Input rows start
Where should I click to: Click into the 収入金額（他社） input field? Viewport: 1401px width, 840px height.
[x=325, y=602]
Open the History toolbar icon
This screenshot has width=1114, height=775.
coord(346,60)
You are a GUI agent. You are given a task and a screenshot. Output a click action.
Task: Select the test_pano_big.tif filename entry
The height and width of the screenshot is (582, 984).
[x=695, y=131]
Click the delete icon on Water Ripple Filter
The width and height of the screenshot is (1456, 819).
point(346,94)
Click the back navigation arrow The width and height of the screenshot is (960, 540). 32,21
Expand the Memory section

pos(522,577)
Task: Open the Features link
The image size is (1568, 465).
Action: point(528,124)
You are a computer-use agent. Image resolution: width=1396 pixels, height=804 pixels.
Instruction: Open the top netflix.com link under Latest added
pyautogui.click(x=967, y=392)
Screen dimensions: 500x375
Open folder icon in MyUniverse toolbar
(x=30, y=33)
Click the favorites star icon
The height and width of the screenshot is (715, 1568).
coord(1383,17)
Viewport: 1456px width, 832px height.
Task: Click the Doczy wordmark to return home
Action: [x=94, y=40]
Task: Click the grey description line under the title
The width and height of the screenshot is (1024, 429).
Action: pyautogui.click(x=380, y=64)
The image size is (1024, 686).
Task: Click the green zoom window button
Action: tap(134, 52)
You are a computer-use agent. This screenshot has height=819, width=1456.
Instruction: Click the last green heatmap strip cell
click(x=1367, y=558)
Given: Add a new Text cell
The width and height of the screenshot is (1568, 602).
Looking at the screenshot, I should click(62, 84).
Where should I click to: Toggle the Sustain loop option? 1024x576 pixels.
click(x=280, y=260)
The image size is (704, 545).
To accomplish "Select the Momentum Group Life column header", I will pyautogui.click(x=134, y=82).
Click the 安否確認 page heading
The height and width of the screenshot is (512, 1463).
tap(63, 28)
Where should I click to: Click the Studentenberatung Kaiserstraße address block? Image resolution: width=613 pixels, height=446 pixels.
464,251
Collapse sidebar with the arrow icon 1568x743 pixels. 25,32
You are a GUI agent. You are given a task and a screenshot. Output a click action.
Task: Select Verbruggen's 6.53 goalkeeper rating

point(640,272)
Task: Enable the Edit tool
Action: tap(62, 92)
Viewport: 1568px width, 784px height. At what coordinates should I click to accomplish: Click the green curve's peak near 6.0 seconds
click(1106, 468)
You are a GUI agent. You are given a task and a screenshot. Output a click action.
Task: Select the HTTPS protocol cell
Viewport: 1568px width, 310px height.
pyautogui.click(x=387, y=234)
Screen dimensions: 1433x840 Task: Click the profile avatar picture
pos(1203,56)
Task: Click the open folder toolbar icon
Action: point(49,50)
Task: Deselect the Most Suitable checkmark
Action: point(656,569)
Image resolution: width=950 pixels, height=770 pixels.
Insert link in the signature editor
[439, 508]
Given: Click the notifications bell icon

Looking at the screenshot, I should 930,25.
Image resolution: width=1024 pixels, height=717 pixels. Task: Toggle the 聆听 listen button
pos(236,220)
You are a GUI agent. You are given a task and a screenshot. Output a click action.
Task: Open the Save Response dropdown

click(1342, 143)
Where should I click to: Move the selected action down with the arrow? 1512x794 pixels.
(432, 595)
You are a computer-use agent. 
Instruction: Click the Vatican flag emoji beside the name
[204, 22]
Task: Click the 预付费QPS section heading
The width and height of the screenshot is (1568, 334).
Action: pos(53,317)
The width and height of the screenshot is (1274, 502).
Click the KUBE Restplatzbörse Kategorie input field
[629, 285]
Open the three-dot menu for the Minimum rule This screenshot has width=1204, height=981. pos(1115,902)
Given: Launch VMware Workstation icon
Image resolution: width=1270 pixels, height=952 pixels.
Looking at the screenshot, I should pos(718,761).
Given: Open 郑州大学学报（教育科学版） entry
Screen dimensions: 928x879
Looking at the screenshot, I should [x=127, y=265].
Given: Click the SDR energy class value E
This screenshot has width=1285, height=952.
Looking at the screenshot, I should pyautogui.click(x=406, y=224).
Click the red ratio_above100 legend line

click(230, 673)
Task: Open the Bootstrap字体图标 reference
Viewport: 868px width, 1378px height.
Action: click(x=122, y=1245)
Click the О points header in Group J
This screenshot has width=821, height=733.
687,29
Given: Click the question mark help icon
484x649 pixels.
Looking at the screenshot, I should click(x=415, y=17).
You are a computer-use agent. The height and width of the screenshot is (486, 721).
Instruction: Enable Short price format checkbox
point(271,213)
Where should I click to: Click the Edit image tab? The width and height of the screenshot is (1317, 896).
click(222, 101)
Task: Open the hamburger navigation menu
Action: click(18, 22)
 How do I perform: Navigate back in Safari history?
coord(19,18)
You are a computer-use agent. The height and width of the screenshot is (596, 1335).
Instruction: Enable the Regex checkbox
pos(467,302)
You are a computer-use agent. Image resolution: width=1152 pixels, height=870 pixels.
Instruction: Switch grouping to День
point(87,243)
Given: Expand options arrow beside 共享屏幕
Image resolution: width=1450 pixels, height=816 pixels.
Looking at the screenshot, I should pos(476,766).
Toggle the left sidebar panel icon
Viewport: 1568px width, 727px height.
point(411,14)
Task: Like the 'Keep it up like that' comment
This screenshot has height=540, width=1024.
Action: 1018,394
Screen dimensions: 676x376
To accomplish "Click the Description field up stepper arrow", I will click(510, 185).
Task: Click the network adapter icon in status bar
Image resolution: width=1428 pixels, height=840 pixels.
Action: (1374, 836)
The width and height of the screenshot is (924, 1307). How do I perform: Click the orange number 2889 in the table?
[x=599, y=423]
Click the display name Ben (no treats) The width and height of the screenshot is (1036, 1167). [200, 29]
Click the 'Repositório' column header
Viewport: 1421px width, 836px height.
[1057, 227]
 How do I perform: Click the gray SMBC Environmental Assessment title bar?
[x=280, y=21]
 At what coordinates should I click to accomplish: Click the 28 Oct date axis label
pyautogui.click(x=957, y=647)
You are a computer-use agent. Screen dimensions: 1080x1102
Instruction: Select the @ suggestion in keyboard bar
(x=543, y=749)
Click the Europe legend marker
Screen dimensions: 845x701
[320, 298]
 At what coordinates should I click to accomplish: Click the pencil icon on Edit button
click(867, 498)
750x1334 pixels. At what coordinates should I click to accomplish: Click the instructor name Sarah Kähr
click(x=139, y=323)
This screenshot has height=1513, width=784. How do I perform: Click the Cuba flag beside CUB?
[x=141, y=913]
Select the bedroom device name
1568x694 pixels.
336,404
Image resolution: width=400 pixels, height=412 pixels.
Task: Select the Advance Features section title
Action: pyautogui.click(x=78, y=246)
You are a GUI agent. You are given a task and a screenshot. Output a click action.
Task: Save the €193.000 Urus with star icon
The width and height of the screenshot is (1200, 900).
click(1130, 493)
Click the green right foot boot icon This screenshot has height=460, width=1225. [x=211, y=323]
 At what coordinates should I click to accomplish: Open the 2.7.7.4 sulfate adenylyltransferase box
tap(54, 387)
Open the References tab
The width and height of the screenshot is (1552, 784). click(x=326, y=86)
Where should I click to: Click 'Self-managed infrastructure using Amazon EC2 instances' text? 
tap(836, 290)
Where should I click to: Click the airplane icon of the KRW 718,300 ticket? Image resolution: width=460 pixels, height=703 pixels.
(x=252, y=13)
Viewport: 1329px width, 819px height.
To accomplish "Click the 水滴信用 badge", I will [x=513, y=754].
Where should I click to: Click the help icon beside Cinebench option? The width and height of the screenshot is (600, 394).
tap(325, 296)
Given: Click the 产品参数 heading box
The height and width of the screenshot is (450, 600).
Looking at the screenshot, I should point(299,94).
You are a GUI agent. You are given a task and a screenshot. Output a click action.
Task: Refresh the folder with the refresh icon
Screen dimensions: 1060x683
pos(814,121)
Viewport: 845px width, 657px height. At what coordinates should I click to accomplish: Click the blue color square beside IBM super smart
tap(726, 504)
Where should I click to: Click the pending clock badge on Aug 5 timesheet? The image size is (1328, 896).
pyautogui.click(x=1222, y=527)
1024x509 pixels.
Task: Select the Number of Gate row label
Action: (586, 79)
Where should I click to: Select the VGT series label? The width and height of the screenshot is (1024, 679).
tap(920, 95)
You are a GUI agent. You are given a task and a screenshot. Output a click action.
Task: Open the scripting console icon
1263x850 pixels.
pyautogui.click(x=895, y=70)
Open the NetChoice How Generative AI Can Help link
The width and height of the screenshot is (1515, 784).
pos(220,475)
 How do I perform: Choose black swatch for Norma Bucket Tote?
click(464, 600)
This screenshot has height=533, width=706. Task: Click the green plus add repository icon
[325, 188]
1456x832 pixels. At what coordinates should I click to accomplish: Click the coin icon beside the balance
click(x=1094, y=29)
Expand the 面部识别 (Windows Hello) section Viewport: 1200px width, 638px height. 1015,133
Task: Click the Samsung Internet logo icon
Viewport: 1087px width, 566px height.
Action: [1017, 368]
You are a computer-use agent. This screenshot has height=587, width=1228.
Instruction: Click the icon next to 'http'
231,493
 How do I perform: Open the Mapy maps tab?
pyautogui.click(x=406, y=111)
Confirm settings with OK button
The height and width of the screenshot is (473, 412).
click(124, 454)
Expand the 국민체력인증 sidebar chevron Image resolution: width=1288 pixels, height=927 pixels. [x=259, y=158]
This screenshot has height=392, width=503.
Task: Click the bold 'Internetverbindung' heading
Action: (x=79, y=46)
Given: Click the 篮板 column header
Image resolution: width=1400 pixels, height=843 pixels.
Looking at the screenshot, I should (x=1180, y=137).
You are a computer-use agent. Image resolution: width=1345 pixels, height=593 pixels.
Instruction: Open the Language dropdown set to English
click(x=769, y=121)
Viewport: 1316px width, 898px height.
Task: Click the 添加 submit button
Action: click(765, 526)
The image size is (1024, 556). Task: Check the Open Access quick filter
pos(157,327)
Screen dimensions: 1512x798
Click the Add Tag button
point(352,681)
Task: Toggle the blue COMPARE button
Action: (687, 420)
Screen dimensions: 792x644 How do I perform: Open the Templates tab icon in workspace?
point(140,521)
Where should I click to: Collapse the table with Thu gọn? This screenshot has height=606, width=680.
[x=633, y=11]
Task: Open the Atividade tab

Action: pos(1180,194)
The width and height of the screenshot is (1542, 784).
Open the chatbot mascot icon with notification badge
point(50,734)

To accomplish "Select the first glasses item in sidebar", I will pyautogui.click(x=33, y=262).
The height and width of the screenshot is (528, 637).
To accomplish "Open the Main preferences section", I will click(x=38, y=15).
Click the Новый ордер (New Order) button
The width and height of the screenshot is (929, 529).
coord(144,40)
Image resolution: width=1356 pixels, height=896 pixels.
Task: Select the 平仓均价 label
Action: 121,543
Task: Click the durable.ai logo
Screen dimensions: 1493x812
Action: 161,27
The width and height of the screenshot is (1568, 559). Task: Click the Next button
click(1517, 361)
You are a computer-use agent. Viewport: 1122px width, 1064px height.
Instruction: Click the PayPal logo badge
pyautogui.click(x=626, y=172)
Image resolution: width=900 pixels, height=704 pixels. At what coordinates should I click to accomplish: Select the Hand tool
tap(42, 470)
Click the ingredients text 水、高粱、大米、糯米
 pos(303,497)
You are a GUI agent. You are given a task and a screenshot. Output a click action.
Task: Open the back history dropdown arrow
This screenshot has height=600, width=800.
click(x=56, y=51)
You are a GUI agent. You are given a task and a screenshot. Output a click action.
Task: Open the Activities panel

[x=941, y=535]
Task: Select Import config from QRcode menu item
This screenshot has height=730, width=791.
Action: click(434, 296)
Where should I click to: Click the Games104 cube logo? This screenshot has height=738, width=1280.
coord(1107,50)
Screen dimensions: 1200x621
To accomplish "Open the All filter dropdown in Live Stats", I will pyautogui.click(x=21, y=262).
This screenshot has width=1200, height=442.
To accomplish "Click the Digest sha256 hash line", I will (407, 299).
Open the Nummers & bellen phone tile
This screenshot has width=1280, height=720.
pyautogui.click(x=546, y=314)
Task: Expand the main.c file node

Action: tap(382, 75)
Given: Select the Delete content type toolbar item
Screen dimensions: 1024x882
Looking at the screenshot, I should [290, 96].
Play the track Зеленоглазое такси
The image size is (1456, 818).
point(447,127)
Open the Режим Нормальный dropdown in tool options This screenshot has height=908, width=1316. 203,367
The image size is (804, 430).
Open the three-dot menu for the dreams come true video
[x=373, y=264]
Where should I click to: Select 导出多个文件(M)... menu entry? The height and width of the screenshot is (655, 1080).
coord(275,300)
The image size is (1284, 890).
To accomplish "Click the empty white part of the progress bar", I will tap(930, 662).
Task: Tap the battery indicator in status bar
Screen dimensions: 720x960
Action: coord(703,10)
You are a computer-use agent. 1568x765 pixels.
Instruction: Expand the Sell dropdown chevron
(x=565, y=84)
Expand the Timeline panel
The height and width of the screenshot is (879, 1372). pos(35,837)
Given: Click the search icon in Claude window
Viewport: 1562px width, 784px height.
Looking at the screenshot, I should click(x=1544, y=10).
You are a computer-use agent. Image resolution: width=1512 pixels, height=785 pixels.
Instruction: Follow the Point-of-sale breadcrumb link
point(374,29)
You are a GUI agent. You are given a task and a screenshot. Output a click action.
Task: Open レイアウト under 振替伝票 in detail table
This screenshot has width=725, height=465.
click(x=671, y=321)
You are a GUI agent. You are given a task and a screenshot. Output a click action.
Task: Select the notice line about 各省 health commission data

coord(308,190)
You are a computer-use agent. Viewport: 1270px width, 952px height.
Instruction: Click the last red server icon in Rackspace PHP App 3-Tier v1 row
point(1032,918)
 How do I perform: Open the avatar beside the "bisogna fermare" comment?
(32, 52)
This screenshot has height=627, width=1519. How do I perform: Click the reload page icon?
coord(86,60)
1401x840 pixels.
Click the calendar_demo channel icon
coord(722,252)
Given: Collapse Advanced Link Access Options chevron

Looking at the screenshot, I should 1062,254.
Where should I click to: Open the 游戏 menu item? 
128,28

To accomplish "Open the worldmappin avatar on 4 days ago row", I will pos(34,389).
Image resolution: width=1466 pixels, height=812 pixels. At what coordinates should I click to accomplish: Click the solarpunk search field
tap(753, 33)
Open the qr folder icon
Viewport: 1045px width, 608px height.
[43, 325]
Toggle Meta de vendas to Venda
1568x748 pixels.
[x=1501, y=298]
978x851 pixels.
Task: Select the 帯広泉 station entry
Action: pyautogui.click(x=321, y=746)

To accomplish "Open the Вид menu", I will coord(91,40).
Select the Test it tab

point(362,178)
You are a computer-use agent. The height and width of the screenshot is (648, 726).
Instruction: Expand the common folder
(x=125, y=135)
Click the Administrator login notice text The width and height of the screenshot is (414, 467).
Input rows end
### Stated problem
Copy the data from the start through the line with "pyautogui.click(x=967, y=392)", swapping "Features" for "Pricing" and leaving everything else as it is.

### Exercise output
Where should I click to: Click into the 収入金額（他社） input field? Viewport: 1401px width, 840px height.
[x=325, y=602]
Open the History toolbar icon
This screenshot has width=1114, height=775.
coord(346,60)
You are a GUI agent. You are given a task and a screenshot. Output a click action.
Task: Select the test_pano_big.tif filename entry
The height and width of the screenshot is (582, 984).
[x=695, y=131]
Click the delete icon on Water Ripple Filter
The width and height of the screenshot is (1456, 819).
point(346,94)
Click the back navigation arrow The width and height of the screenshot is (960, 540). 32,21
Expand the Memory section

pos(522,577)
Task: Open the Pricing link
The image size is (1568, 465).
Action: point(528,124)
You are a computer-use agent. Image resolution: width=1396 pixels, height=804 pixels.
Instruction: Open the top netflix.com link under Latest added
pyautogui.click(x=967, y=392)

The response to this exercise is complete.